→ **AVAILABLE RECORDS**

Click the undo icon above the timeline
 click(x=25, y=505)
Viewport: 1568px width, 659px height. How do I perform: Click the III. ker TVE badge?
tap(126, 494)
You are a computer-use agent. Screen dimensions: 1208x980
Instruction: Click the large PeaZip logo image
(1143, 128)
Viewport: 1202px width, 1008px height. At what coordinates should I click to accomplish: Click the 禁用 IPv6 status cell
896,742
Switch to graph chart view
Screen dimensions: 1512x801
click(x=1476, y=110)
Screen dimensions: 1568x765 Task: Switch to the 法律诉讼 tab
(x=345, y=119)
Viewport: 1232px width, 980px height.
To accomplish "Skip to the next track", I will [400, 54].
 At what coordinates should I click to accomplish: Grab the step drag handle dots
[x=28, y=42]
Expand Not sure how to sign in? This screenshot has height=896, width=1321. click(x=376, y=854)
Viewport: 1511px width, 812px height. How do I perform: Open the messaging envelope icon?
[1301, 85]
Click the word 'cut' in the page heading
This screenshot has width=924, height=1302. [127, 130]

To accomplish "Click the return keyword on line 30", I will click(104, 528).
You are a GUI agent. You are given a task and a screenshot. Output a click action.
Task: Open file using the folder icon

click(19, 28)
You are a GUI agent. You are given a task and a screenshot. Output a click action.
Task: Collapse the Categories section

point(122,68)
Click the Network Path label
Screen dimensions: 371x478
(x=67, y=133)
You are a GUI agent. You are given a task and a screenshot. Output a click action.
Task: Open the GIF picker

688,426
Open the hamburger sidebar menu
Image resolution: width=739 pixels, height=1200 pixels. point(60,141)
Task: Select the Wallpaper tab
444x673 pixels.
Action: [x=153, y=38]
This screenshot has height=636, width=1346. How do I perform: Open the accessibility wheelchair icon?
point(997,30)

→ **WHAT IS EXPECTED**
The response should consist of all the entries, transcribed exactly.

→ **WRITTEN RESPONSE**
Click the undo icon above the timeline
 click(x=25, y=505)
Viewport: 1568px width, 659px height. How do I perform: Click the III. ker TVE badge?
tap(126, 494)
You are a computer-use agent. Screen dimensions: 1208x980
Instruction: Click the large PeaZip logo image
(1143, 128)
Viewport: 1202px width, 1008px height. At what coordinates should I click to accomplish: Click the 禁用 IPv6 status cell
896,742
Switch to graph chart view
Screen dimensions: 1512x801
click(x=1476, y=110)
Screen dimensions: 1568x765 Task: Switch to the 法律诉讼 tab
(x=345, y=119)
Viewport: 1232px width, 980px height.
To accomplish "Skip to the next track", I will [400, 54].
 At what coordinates should I click to accomplish: Grab the step drag handle dots
[x=28, y=42]
Expand Not sure how to sign in? This screenshot has height=896, width=1321. click(x=376, y=854)
Viewport: 1511px width, 812px height. How do I perform: Open the messaging envelope icon?
[1301, 85]
Click the word 'cut' in the page heading
This screenshot has width=924, height=1302. [127, 130]

To accomplish "Click the return keyword on line 30", I will click(104, 528).
You are a GUI agent. You are given a task and a screenshot. Output a click action.
Task: Open file using the folder icon

click(19, 28)
You are a GUI agent. You are given a task and a screenshot. Output a click action.
Task: Collapse the Categories section

point(122,68)
Click the Network Path label
Screen dimensions: 371x478
(x=67, y=133)
You are a GUI agent. You are given a task and a screenshot. Output a click action.
Task: Open the GIF picker

688,426
Open the hamburger sidebar menu
Image resolution: width=739 pixels, height=1200 pixels. point(60,141)
Task: Select the Wallpaper tab
444x673 pixels.
Action: [x=153, y=38]
This screenshot has height=636, width=1346. How do I perform: Open the accessibility wheelchair icon?
point(997,30)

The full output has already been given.